* Task to carry out:
Across the following data, how many lines include the string "Given"? Reply with the number and nothing more.

===============

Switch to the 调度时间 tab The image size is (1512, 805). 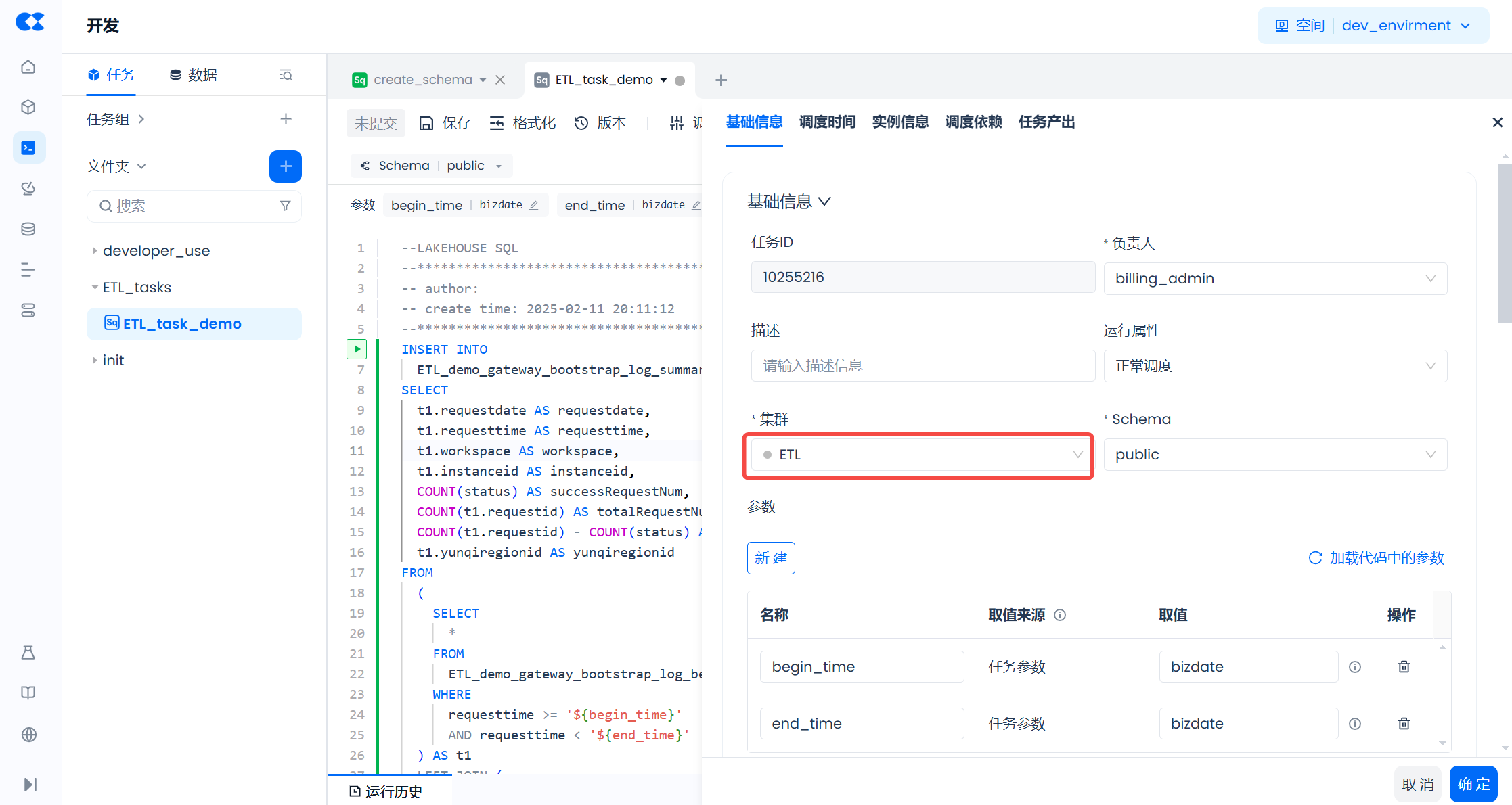click(827, 122)
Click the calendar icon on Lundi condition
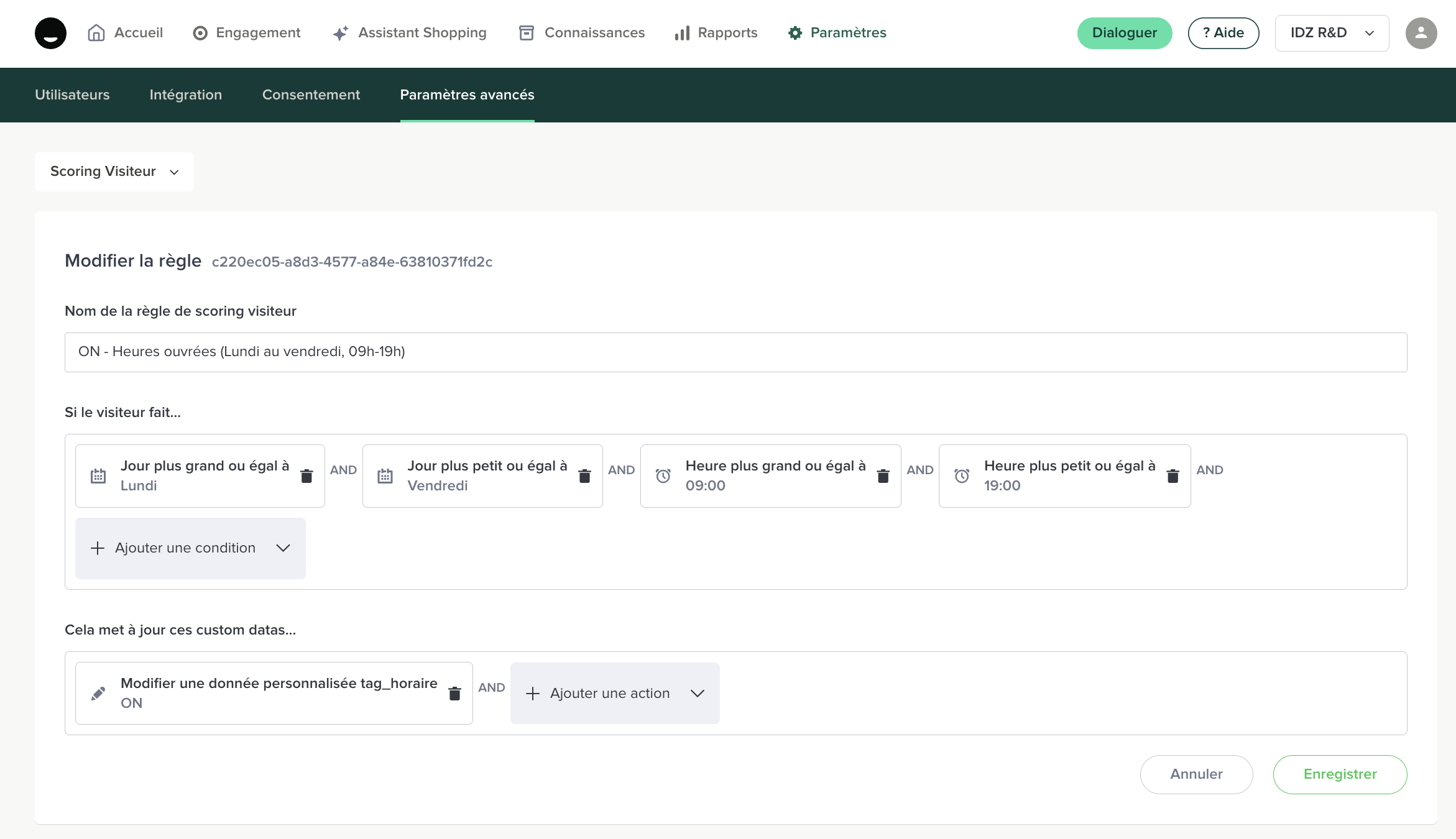 (98, 476)
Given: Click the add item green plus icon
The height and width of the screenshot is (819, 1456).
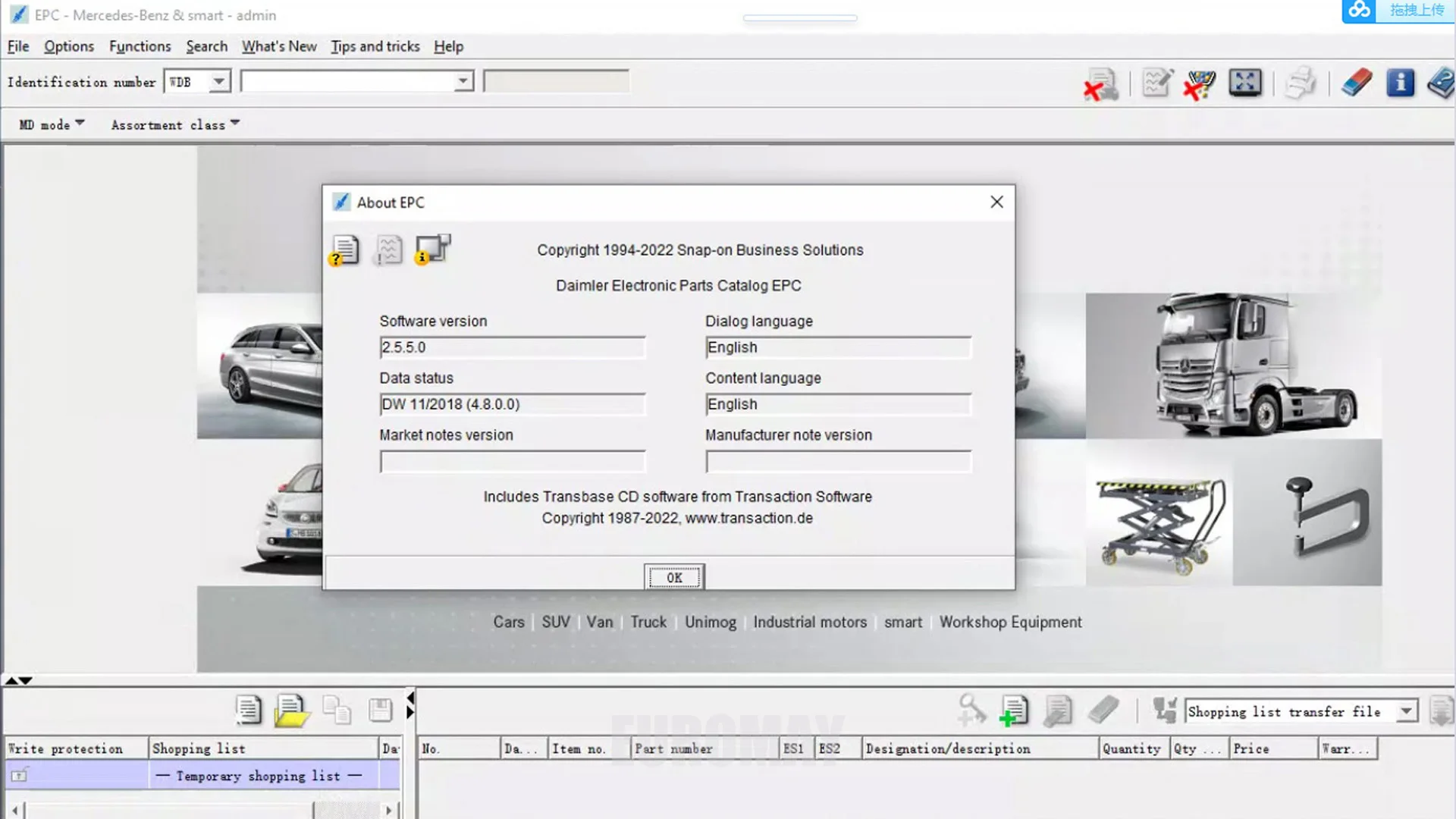Looking at the screenshot, I should 1013,711.
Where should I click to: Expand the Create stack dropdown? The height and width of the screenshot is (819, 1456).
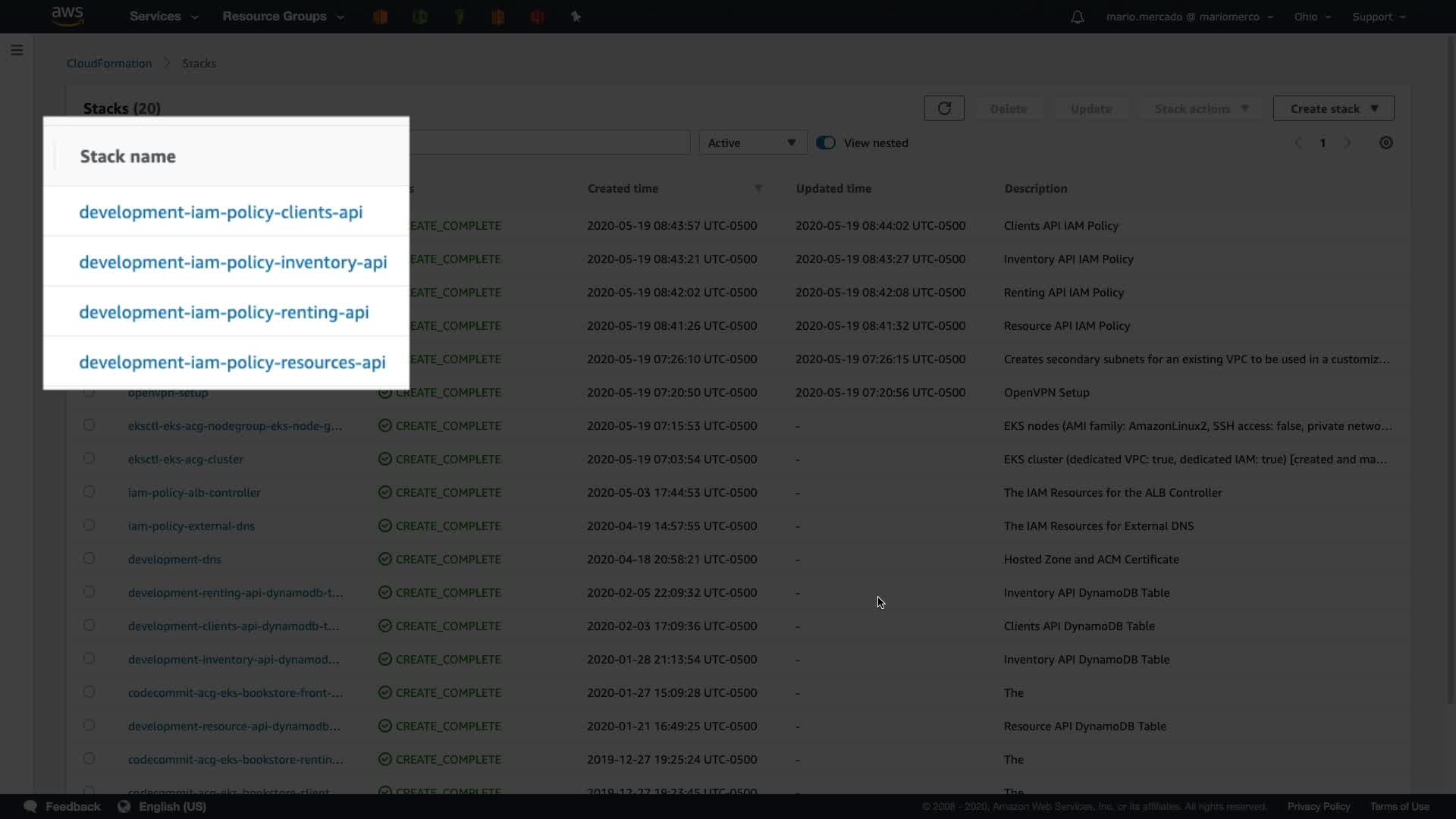(1333, 108)
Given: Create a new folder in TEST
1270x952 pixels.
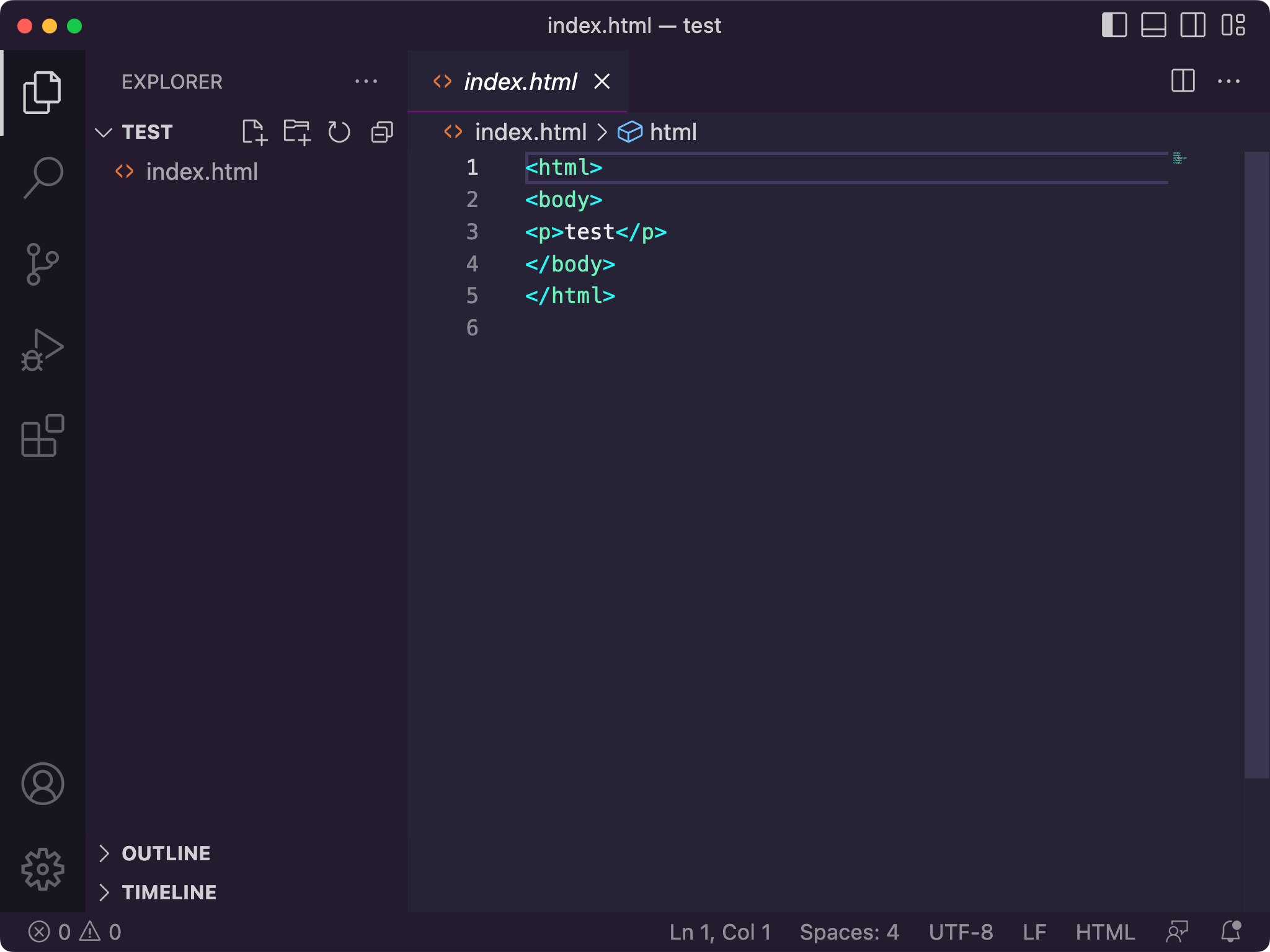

===============

* The answer:
2